▸ Data listing:
Segment Open
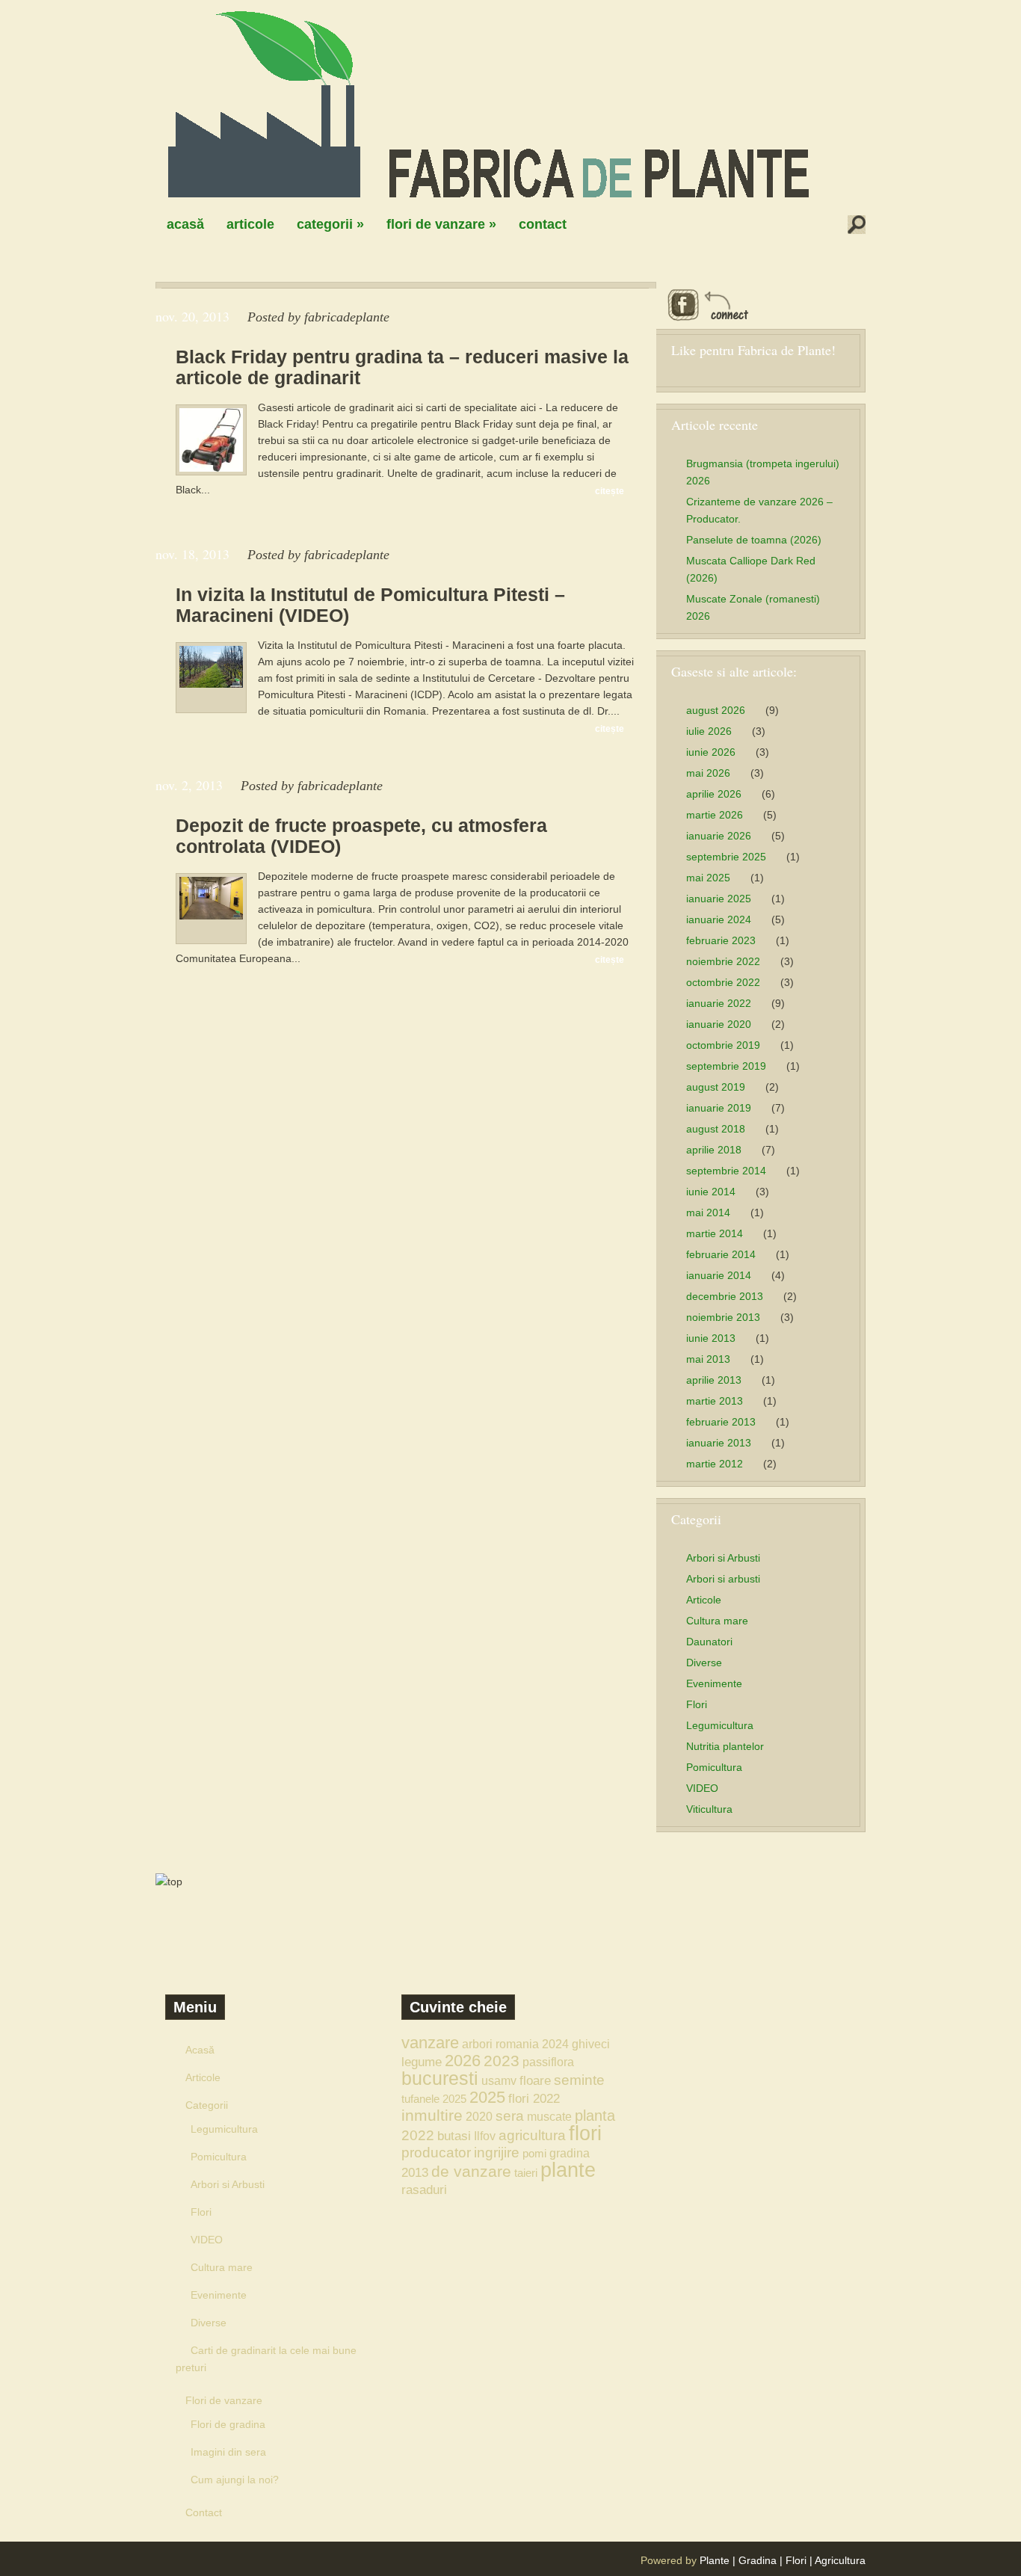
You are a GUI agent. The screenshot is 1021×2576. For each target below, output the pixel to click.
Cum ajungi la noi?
Segment Closed
Segment Open
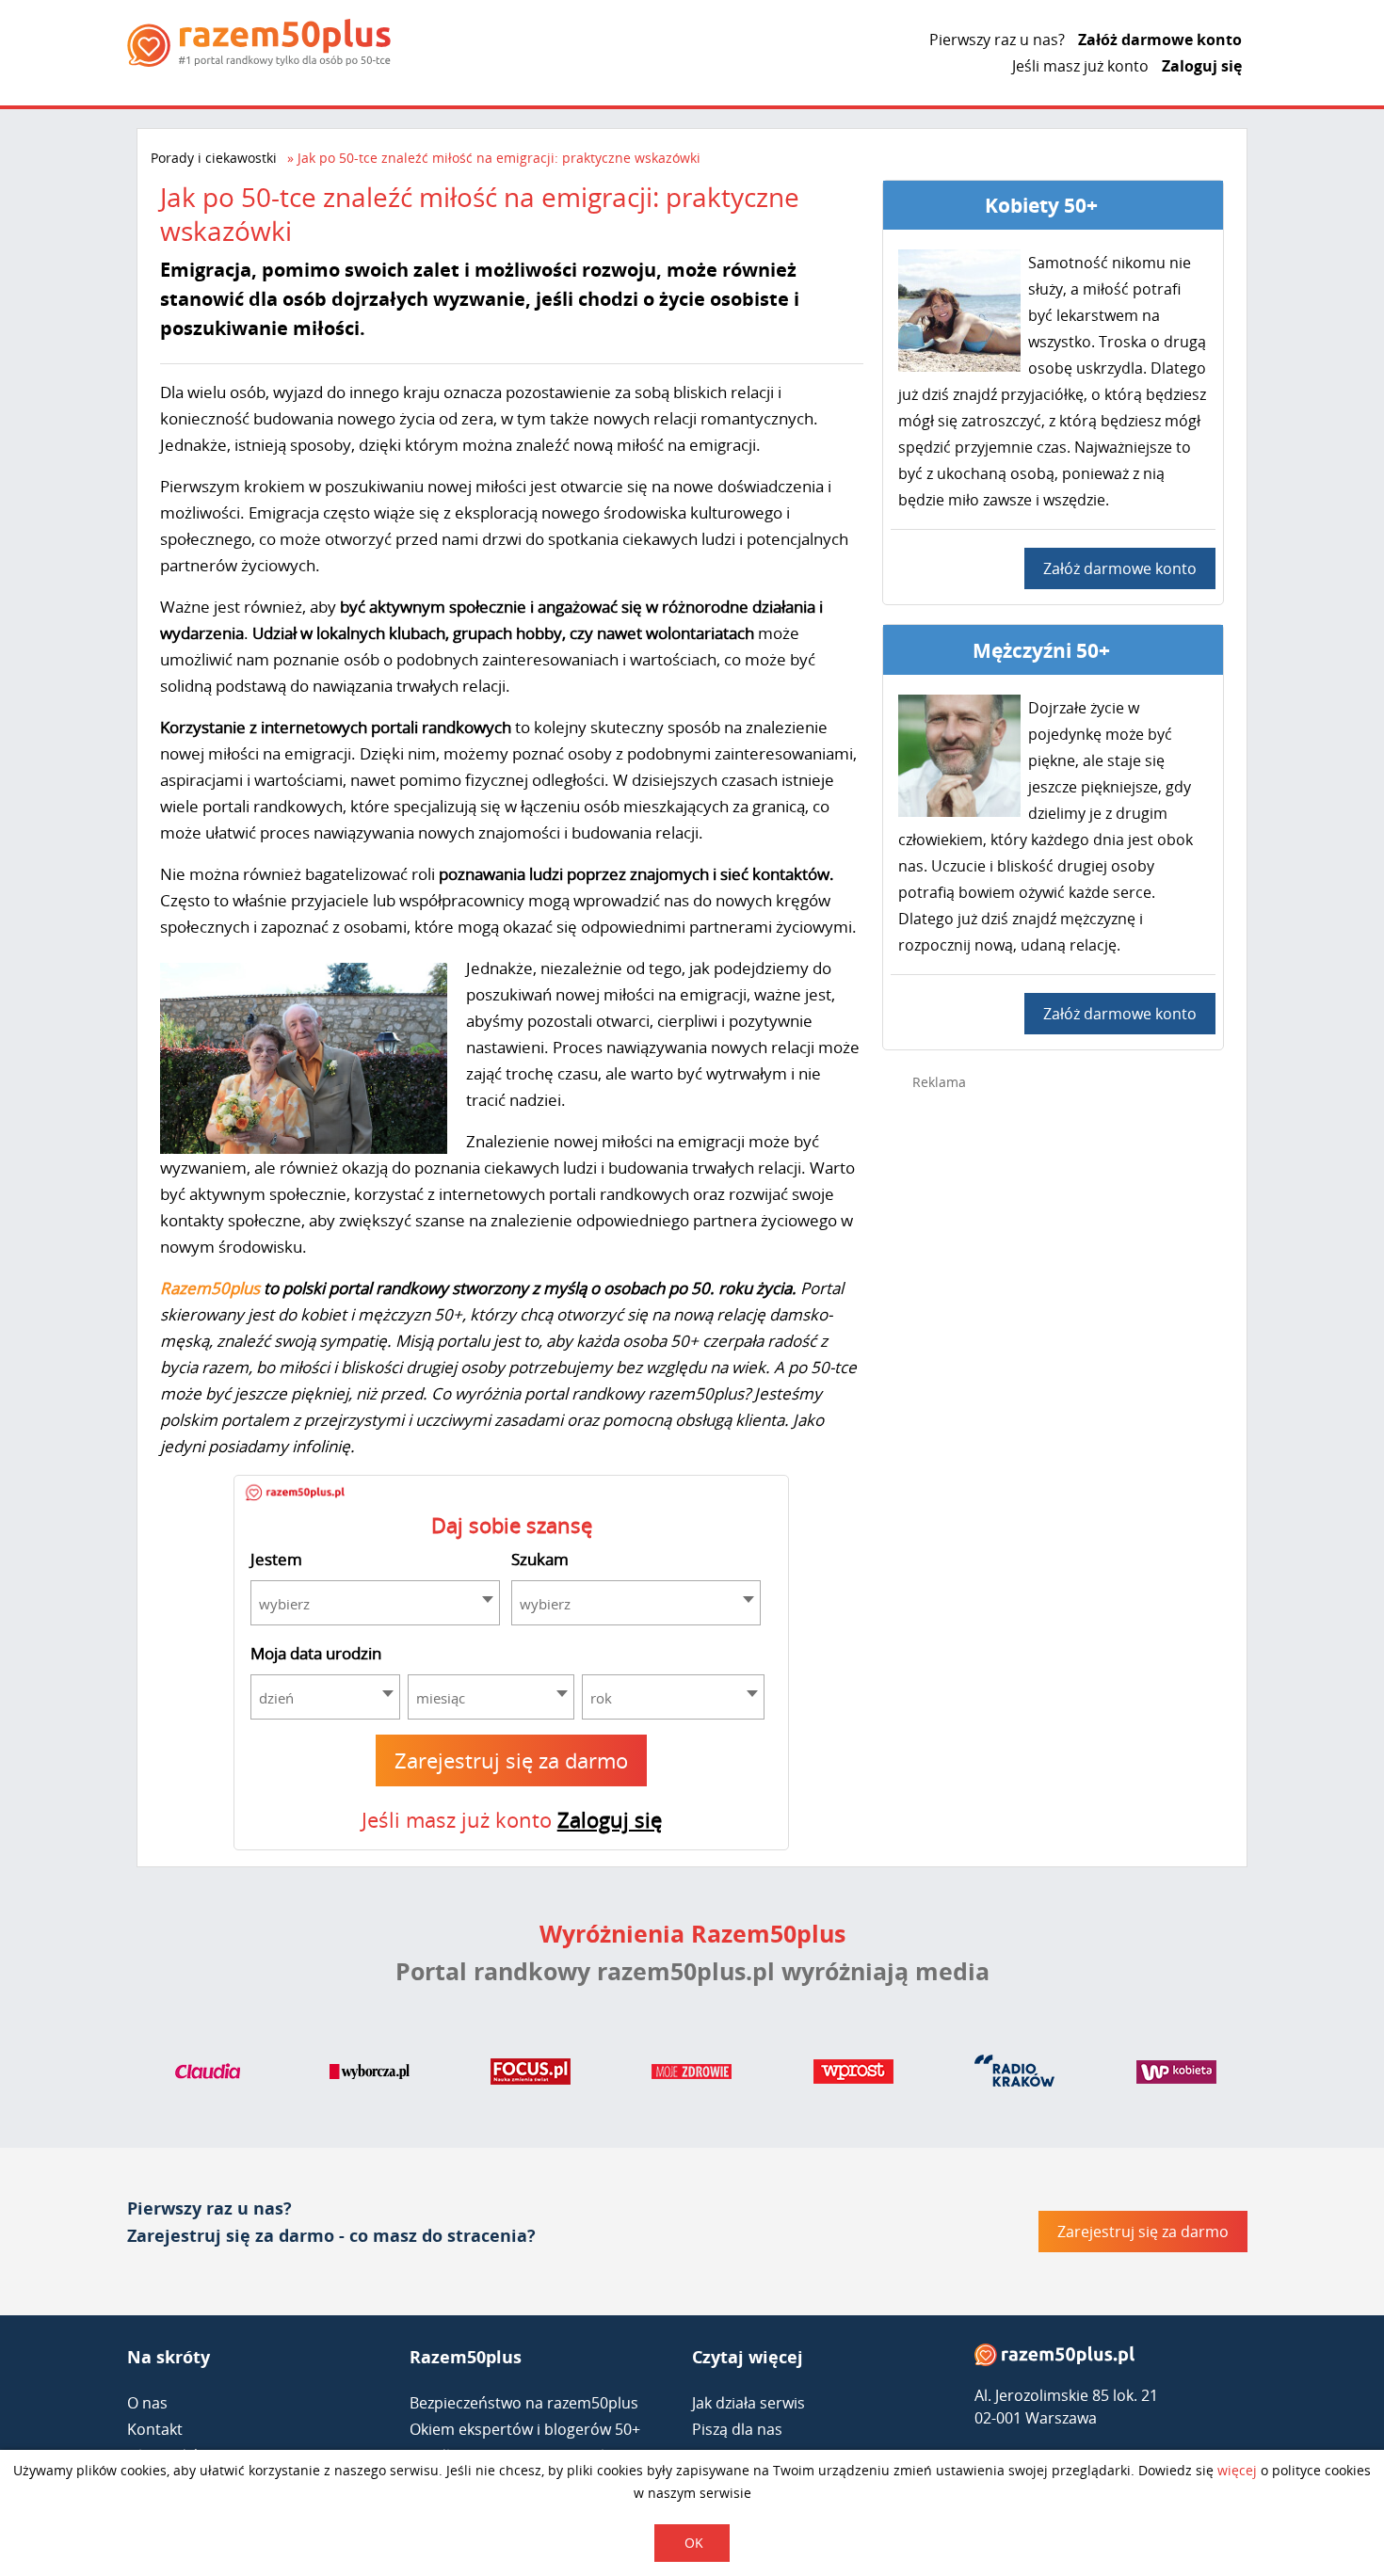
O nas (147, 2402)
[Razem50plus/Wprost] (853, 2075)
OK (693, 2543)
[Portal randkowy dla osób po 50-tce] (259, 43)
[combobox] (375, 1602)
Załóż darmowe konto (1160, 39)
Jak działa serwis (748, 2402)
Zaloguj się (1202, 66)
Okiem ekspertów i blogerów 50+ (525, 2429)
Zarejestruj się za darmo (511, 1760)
Segment Closed
▸ Assigned task: Can you repeat, word for word, every line above from the one containing "[Razem50plus/Wprost] (853, 2075)" down to the one containing "Zarejestruj się za darmo (511, 1760)", including both?

▸ Expected answer:
[Razem50plus/Wprost] (853, 2075)
OK (693, 2543)
[Portal randkowy dla osób po 50-tce] (259, 43)
[combobox] (375, 1602)
Załóż darmowe konto (1160, 39)
Jak działa serwis (748, 2402)
Zaloguj się (1202, 66)
Okiem ekspertów i blogerów 50+ (525, 2429)
Zarejestruj się za darmo (511, 1760)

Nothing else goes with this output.